#### YOUR GOAL:
Omit the images, then print each record below exactly as it reads.

#### GIVEN ENTRIES:
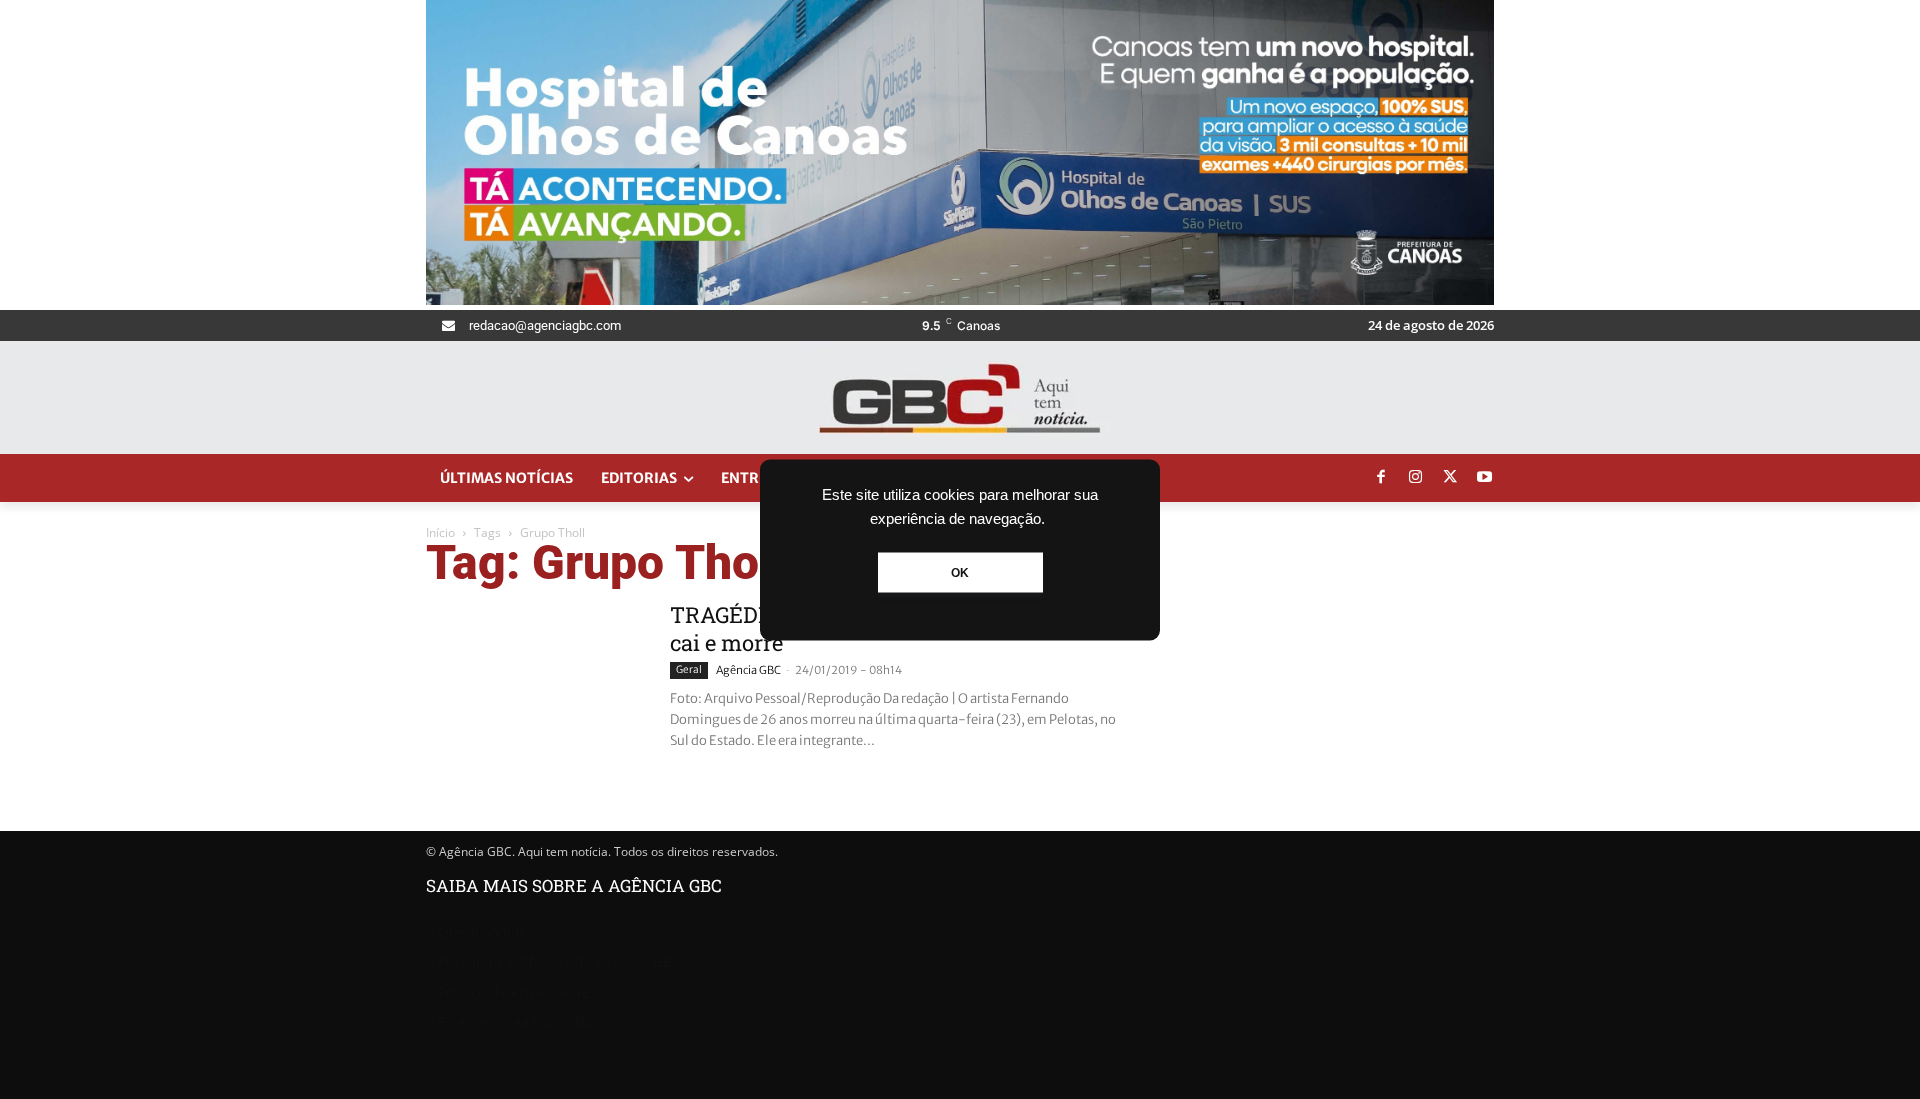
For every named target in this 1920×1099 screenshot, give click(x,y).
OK (960, 572)
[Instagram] (1416, 478)
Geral (689, 669)
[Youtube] (1485, 478)
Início (440, 532)
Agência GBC (748, 670)
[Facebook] (1381, 478)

#### OUTPUT:
For every named target in this 1920×1099 screenshot, give click(x,y).
OK (960, 572)
[Instagram] (1416, 478)
Geral (689, 669)
[Youtube] (1485, 478)
Início (440, 532)
Agência GBC (748, 670)
[Facebook] (1381, 478)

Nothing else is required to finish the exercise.